* **The problem**: Begin at the line that contains "Screen dimensions: 444x518" and stop at the end of the data. Reproduce those lines with "thread" renamed to "process" and everything else unchanged.
----- Provided information
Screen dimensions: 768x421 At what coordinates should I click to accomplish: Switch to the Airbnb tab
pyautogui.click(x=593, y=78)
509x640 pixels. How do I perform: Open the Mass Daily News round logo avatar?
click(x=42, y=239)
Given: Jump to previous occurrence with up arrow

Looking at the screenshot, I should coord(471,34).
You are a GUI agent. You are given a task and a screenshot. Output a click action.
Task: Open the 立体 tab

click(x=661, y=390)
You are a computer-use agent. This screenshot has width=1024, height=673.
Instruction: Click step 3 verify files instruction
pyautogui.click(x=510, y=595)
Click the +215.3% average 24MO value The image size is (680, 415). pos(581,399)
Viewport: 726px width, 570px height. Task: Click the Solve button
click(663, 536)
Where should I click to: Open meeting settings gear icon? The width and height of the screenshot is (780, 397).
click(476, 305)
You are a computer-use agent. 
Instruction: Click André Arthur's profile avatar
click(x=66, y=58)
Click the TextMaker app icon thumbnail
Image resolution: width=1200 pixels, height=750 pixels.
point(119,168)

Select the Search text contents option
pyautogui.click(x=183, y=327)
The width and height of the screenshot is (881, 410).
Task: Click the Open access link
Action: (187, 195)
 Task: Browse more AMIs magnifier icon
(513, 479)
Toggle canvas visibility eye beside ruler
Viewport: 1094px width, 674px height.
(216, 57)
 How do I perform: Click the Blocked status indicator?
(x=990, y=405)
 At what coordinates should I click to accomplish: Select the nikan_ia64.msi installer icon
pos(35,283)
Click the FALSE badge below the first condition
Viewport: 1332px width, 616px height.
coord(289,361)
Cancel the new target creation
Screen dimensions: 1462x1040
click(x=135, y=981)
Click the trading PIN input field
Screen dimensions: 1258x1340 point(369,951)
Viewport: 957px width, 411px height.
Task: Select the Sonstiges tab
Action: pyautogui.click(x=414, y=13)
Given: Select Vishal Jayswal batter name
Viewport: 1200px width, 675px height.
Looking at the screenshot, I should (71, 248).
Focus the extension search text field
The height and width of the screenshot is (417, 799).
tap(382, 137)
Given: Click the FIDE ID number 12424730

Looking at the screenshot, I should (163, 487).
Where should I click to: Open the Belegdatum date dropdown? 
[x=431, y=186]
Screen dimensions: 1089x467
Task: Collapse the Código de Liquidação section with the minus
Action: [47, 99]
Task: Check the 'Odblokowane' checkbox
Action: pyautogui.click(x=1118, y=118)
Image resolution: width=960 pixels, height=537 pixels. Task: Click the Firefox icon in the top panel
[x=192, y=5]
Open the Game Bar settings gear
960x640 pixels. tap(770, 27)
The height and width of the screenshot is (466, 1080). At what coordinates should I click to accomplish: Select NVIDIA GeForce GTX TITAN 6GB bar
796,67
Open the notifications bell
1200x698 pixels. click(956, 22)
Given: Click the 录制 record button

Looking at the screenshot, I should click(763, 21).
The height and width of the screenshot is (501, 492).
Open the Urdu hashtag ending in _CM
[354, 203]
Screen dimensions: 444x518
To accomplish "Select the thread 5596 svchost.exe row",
----------
* **Completed exercise**:
Screen dimensions: 444x518
To accomplish "Select the process 5596 svchost.exe row",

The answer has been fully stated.